Dissento anche dalla qualificazione “In italiano, in modo simile ad altre lingue romanze come il francese, lo spagnolo o il catalano” perché la questione si presenta tale e quale in tedesco e in tutte le lingue germaniche dove si coniuga per genere. La suddetta frase di fatto riproduce implicitamente uno stereotipo anti-latino.
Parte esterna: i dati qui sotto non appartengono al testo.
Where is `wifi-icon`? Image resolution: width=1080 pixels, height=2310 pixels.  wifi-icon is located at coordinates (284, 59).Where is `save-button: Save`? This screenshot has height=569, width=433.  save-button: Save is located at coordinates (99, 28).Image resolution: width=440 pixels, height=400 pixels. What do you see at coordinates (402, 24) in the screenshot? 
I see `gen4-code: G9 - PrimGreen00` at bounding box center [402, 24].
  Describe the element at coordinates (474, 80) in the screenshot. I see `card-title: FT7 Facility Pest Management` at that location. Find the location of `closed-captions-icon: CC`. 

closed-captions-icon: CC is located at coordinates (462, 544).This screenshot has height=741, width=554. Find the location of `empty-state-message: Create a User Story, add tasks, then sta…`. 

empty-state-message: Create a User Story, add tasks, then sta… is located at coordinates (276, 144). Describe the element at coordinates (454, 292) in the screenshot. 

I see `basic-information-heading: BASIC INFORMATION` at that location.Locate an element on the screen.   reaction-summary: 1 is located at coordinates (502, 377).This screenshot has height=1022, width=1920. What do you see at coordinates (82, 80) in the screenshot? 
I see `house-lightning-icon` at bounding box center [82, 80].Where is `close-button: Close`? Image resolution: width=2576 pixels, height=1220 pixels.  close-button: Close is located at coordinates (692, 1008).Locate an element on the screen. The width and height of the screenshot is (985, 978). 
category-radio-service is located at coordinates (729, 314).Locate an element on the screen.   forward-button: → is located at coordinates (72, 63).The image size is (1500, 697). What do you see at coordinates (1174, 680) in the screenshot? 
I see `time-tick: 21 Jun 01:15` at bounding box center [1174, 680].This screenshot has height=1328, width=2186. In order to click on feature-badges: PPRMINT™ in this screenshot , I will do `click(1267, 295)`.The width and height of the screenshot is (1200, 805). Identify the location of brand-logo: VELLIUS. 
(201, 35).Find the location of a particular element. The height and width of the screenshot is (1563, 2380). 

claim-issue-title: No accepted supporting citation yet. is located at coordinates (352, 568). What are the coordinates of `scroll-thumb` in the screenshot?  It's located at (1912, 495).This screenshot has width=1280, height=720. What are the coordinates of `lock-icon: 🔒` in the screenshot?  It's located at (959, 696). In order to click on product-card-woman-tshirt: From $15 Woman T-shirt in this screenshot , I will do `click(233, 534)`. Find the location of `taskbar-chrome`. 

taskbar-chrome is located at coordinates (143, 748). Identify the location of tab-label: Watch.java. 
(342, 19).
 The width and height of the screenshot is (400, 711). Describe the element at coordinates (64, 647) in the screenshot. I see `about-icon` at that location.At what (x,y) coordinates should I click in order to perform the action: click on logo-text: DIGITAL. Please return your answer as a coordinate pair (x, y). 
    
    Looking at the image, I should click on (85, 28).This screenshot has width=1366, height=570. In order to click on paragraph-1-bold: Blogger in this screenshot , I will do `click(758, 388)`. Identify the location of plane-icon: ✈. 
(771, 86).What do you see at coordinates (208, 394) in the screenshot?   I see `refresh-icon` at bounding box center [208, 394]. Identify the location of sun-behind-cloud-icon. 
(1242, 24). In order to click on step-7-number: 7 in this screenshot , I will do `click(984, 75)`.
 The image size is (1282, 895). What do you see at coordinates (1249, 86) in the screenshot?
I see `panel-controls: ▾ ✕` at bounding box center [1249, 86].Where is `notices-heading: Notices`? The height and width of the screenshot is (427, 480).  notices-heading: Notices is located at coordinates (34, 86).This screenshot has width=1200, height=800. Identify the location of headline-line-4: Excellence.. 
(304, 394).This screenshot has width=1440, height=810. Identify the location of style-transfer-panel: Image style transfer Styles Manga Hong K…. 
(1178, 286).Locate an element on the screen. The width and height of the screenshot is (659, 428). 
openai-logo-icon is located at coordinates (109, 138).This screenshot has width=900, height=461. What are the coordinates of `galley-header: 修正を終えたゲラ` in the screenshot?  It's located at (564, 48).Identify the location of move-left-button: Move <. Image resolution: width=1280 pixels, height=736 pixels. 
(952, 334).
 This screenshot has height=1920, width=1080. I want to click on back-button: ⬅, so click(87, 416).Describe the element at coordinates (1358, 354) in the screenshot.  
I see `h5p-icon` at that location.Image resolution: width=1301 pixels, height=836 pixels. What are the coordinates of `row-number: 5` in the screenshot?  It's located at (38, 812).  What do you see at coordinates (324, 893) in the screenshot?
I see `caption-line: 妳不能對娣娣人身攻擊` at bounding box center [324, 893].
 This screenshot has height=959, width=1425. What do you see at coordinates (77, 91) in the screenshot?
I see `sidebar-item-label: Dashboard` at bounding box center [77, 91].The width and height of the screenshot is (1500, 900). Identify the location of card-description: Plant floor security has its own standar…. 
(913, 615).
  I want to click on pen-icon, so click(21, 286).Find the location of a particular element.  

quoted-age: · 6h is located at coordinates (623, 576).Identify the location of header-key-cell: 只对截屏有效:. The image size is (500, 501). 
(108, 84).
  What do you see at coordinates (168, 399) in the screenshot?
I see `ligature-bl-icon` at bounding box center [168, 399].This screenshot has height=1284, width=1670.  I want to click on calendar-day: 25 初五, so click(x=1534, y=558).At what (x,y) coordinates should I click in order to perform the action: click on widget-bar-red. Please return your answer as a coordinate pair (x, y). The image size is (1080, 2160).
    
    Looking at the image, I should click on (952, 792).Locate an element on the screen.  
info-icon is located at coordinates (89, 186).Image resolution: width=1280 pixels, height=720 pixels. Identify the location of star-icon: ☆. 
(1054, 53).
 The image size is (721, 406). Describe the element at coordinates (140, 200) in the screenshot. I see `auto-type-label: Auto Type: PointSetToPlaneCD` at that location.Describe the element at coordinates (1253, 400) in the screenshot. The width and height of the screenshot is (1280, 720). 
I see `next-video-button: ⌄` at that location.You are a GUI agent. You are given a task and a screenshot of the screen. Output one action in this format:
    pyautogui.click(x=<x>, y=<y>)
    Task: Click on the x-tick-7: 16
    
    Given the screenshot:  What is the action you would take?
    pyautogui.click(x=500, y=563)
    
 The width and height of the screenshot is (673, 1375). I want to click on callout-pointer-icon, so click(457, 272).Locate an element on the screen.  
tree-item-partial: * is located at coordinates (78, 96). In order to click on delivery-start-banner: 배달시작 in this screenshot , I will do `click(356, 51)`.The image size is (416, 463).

L’italiano è forse la lingua neo-latina più ricca di femminili, diversamente dal francese, i cui femminili, per lo più di origine italiana, furono in gran parte espunti a forza dalle riforme grammaticali del XVII secolo, prima rimaste sulla carta e poi diffuse con l’istruzione di massa obbligatoria nel XIX secolo. La maschilizzazione delle lingue neo-latine è infatti per lo più un fenomeno del XIX e XX secolo. Raccomando la lettura del libro Di Eliane Viennot “Non, le msculin ne l’emporte pas sur le féminin” per una ricostruzione storica della maschilizzazione forzata ab alto della lingua francese a partire dal XVII secolo:
https://www.editions-ixe.fr/catalogue/non-le-masculin-ne-lemporte-pas-sur-le-feminin-ned/
L’italiano non ha subito un processo di maschilizzazione dell’uso e della grammatica altrettanto sistematico, ma nel corso del XIX e XX secolo anche per l’italiano l’istruzione universale è stata un’occasione per imporre un uso maschilista della lingua e una versione maschilista della grammatica.